The Other Type of Flynn Effect
When we talk about the Flynn Effect, we need conceptual clarity
This was a timed post. The way these work is that if it takes me more than an hour to complete the post, an applet that I made deletes everything I’ve written so far and I abandon the post. You can find my previous timed post here.
I’ve read the entire literature on the Flynn effect. I’ve reanalyzed all there is to reanalyze, conducted novel analyses, reproduced and replicated results, and helped researchers with papers on the subject. My understanding of the Flynn effect is this:
Increases in scores across cohorts and decreases in scores across cohorts (so-called ‘anti-Flynn effects’ and ‘Woodley effects’ alike) are attributable to psychometric bias: measurement non-invariance that, when corrected, tends to moot or at least substantially reduce the scale of temporal trends. The psychometric location of the Flynn effect is primarily on those subtests with lower g-loadings, and there is usually a g-unrelated affinity for certain skills and group factors. The Flynn effect is primarily about test-taking sophistication and norm obsolescence.
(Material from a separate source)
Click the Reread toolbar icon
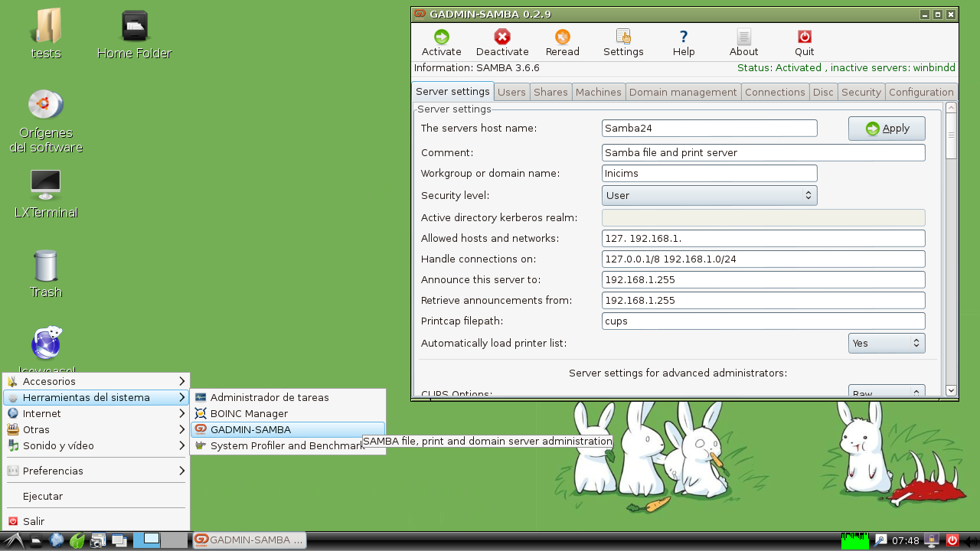(562, 42)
This understanding is an accurate summation of the whole literature that I would challenge anyone to disagree with on empirical grounds. On that note, I know exactly how it could be challenged, and I want to explain why such a challenge is invalid.
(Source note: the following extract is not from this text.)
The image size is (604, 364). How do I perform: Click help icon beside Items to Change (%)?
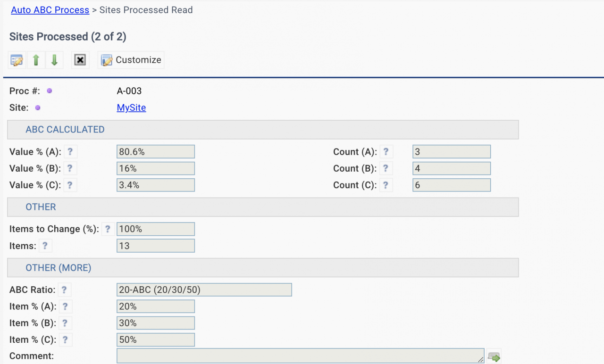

There are a handful of studies that are allegedly studies of the Flynn effect (and some that are adjacent to it) which purport to show real, measurement invariant test score decreases and increases across various times and places. While most Flynn effect studies are driven by measurement bias, these other studies sometimes actually aren’t. These studies are instead driven by sampling bias.
An exemplary study that showed a positive Flynn effect is Ang, Rodgers and Wänström’s one in which they used the Children of the National Longitudinal Survey of Youth (CNLSY) cohort to showcase the Flynn effect in the PIAT Mathematics test. What they found was that five, six, seven, eight, nine, ten, eleven, twelve, and thirteen-year-olds’ scores trended up in each year of the survey data. The extent of these trends was similar by sex, race, and urbanicity, but children from more educated and higher-earning households showed a stronger Flynn effect—that is, greater score increases in successive years of the data.
So, in short, what they did is they looked at all the people who were a given age in a given year and, in later years, people of said ages tended to have higher scores.
Do you see the problem here?
If you don’t, that’s perfectly alright. None of the peer reviewers or editors at Intelligence or any other journal publishing similar analyses noticed the problem either. Once I say it, it’ll become a glaring problem and you might even notice it in other papers. I’ll give you another hint before coming out and telling you. Take a look at this chart that uses data from the same sample:
Children born later in the CNLSY sample had mothers who were (1) better educated; (2) smarter; (3) more likely to be White as opposed to Black. Ang, Rodgers and Wänström’s results are clearly confounded: smarter kids are born later because smarter people tend to have kids later! Fair to Ang, Rodgers and Wänström, they recognized this possibility and controlled for measures of mothers’ intelligence. But, they did not have measures of fathers’ intelligence and their measures have some degree of unreliability, so the control is likely not enough to remove all the residual confounding.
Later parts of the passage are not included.